When DoorDash and Uber Eats debuted food-delivery businesses beginning in late 2013, charging fees to restaurants for delivering their food to customers, Grubhub was skeptical. Executives of the company believed the rivals would quickly run out of cash, and co-founder and former CEO

Matt Maloney

said he viewed food delivery as a “crummy business.”

Japan’s

SoftBank Group Corp.

backed both Uber and DoorDash, pushing the companies to focus on gaining market share over turning immediate profits. Those efforts pressured other rivals, including Grubhub.

Adam DeWitt discussed the company’s growth outlook as Covid-19 recedes and customers return to previous habits, in a talk at the WSJ Global Food Forum. Photo: Ralph Alswang for The Wall Street Journal

As DoorDash and Uber Eats expanded, Grubhub formed a unit, initially dubbed Project Reindeer, to study launching its own food-delivery operation. Grubhub moved ahead on delivery, but executives were split on the strategy, according to people familiar with the discussions. Some executives cautioned that delivery would eat into the company’s profitability and distract from its online marketing business, the people said.

Meanwhile, DoorDash and Uber Eats were investing heavily in free-delivery promotions aimed at building their user bases, and signing up more restaurants to offer the users on their apps. DoorDash and Uber Eats launched monthly subscription programs as an incentive for users to order through their apps. Grubhub executives hesitated, worried about profitability, but eventually followed the move, the people said.

Grubhub and other apps also found themselves in the crosshairs of local politicians. Dozens of municipalities passed local rules limiting how much the apps could charge restaurants to handle their delivery orders after the pandemic hit, to try to help struggling local businesses survive the health crisis. Many of those have expired, and the apps are fighting to modify those remaining in cities such as New York and San Francisco.
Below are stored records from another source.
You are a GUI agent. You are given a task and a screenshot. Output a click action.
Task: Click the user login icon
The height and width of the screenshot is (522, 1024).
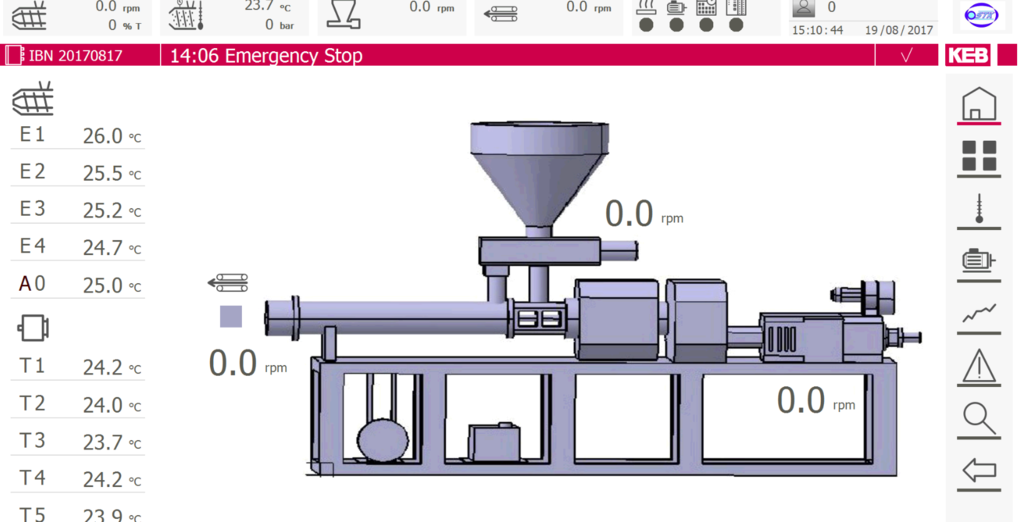(803, 8)
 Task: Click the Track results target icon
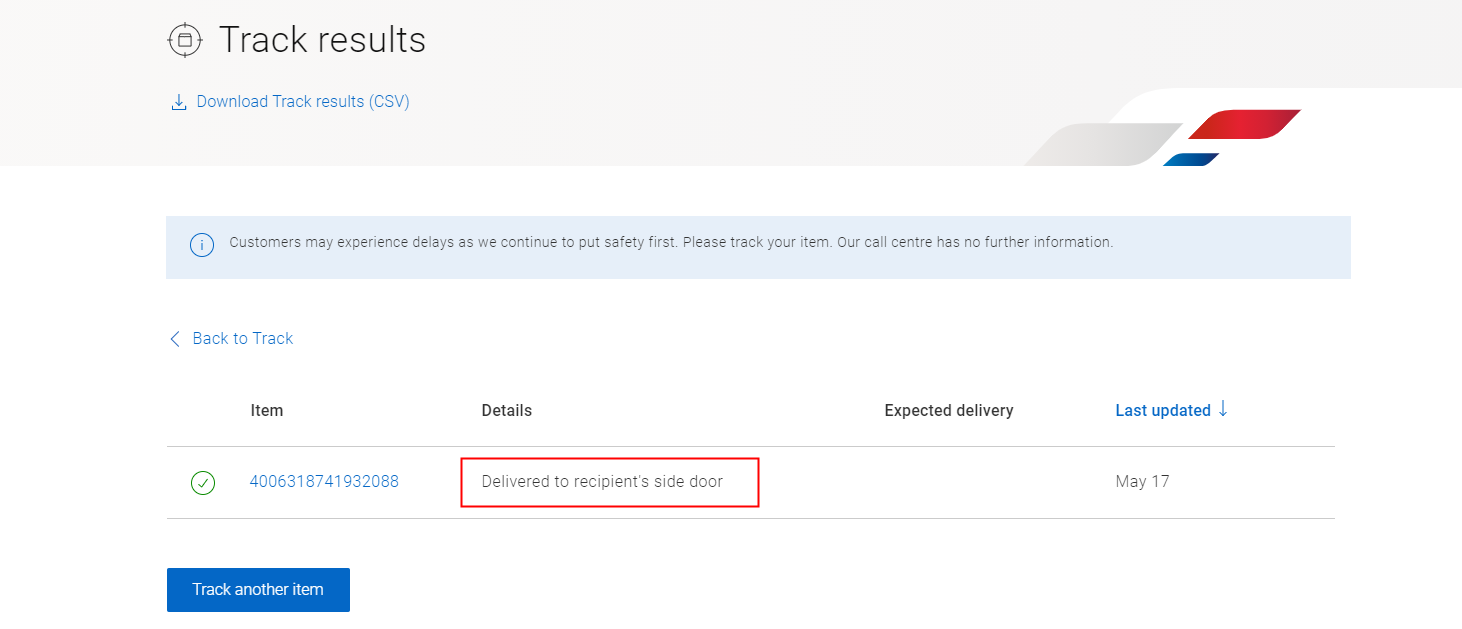point(185,40)
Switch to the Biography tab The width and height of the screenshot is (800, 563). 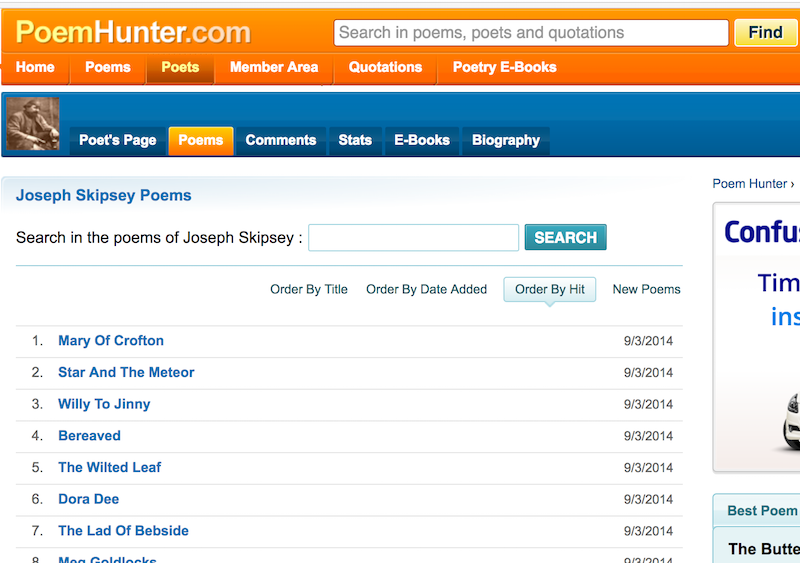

Last year, Chicago filed lawsuits against Grubhub and DoorDash, accusing the companies of engaging in “deceptive practices to prey on its affiliated restaurants.” Both companies have denied the allegations. The city specifically accused Grubhub of misrepresenting a campaign it advertised as helping restaurants to survive the pandemic after it first hit, accusations the company denies.

In June 2020, Grubhub agreed to sell itself to Dutch food-delivery firm Just Eat Takeaway. The CEOs of both companies said at the time that they valued their online marketing business more than food delivery.

Months after the deal closed in 2021, activist investor Cat Rock Capital Management LP, the third-largest investor in Just Eat with ties to other major investors, began pushing the company to sell Grubhub. The firm said that buying Grubhub, which lags behind competitors, strayed from Just Eat’s core strategy of running market-leading delivery companies in European countries.

In April, less than a year after the deal closed, Just Eat CEO

Jitse Groen

said the company was exploring a strategic partner or the partial or full sale of Grubhub. Both industry players and private-equity firms have had discussions with Just Eat, according to people familiar with the discussions.

Just Eat has said its deal with Amazon includes the option of Amazon taking a 2% stake in Grubhub, and that the stake could increase based on the number of orders and customers the partnership generates.

Around two million new users have signed up for the Grubhub+ subscription delivery service since the Amazon deal, people familiar with the matter said, representing more than double the total number of Grubhub+ members last reported by the company. States that typically aren’t Grubhub’s strongest, including California, Texas and Florida, reported jumps in members during Amazon’s Prime Day event earlier this week, some of the people said.

Grubhub leaders say the company is more focused than it has been in years. The company has shed unprofitable delivery markets in U.S. suburbs to focus on major cities and its executives said they believe the market could still grow by billions of dollars.